Le Maroc a certes besoin de diversifier ses partenaires et alliés surtout avec les positions hostiles de nos partenaires traditionnels dans le Vieux Continent. Mais pas n’importe quel allié ou partenaire. La Russie joue-t-elle aussi un double jeu avec le Maroc en manigançant en coulisse contre son intégrité territoriale?

La Russie n’a-t-elle pas bien compris qu’au coeur des crises diplomatiques avec l’Espagne et l’Allemagne notamment, il y a la cause nationale première, à savoir le Sahara marocain? Ou bien, à l’instar de certains pays européens, joue-t-elle un double jeu? D’abord, le mercredi 20 octobre 2021, Mikhaïl Bogdanov, vice-ministre des Affaires étrangères, a reçu dans son bureau à Moscou, la capitale russe, des membres du Polisario. Un signe révélateur d’une manigance qui se trame dans les coulisses car la Russie a toujours observé une certaine neutralité dans l’affaire du Sahara marocain.

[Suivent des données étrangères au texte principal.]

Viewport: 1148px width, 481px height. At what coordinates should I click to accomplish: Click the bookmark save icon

Le lendemain, jeudi 21 octobre, le même responsable russe reçoit l’ambassadeur du Maroc à Moscou, Lotfi Bouchaara. Selon un communiqué du ministère russe des Affaires étrangères, «au cours de cet entretien, les questions d’actualité liées au développement des relations russo-marocaines, traditionnellement amicales, ont été examinées de manière approfondie, y compris l’organisation, dans les meilleurs délais, à Moscou de la 8e réunion de la Commission mixte intergouvernementale de coopération économique, scientifique et technique». Les deux parties ont également évoqué les préparatifs de la 6e session ministérielle du Forum de coopération russo-arabe à Marrakech «y compris la coordination des dates, mutuellement acceptables, pour sa tenue d’ici la fin de cette année, en tenant compte des contraintes liées à la pandémie de la Covid-19», ajoute la même source.

Brouille diplomatique
Jusque-là, aucune allusion à la réception dédiée à la délégation du Polisario ou à la brouille diplomatique entre les deux pays. Bien au contraire, le ministère russe réfute ce qui semble être un froid diplomatique marqué particulièrement par la suspension par le Maroc à la mi-octobre 2021 des vols de et vers la Russie, sans en fournir la moindre explication.

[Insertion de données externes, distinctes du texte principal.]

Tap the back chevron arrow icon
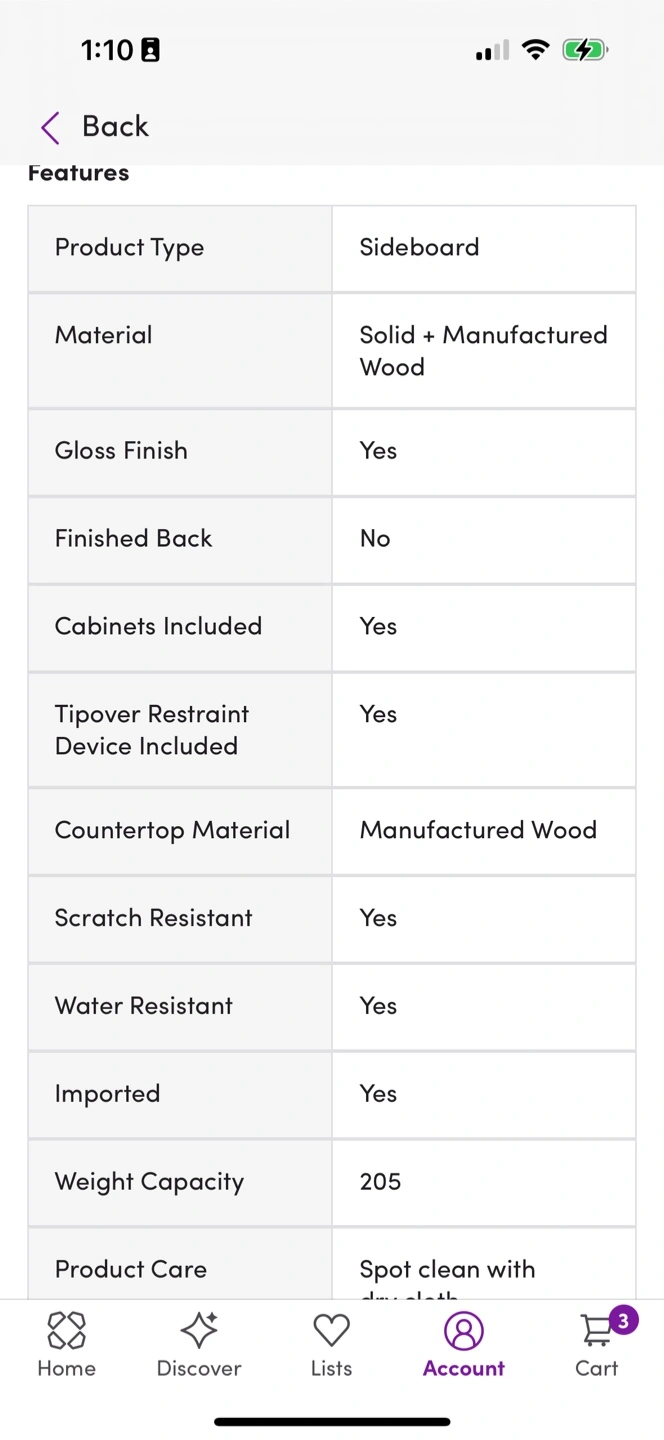 pos(50,128)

Les deux responsables «ont exprimé leur profond étonnement suite aux informations infondées, propagées par un certain nombre de médias, sur un prétendu refroidissement entre Moscou et Rabat, déclarant que la coopération russo-marocaine, multiforme et mutuellement bénéfique, se développe de manière dynamique et mettant en avant le rôle actif joué dans ce travail commun, par l’ambassadeur de Russie au Maroc, Valerian Shuvaev», lit-on dans le communiqué.

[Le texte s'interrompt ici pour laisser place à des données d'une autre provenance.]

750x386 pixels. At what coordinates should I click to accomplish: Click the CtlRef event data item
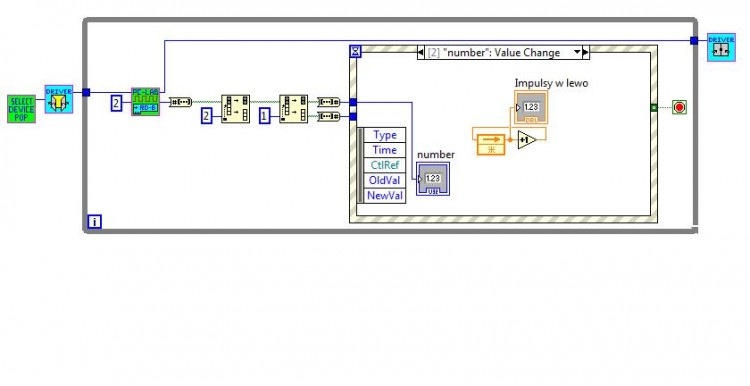385,165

A en croire la communication du ministère russe, on peut dire que les relations sont au beau fixe et qu’elles seront même portées à un nouveau palier. Mais quand on voit les actes, les belles paroles diplomatiques finissent par s’évaporer dans l’air. Le Maroc a besoin de diversifier ses partenaires et alliés, surtout avec les positions hostiles de nos partenaires traditionnels dans le Vieux Continent.

Mais pas n’importe quel allié ou partenaire. Le Royaume est à la recherche d’un allié et partenaire avec lequel on peut arriver à une entente sur les intérêts stratégiques des deux pays sans franchir la ligne rouge de l’intégrité territoriale.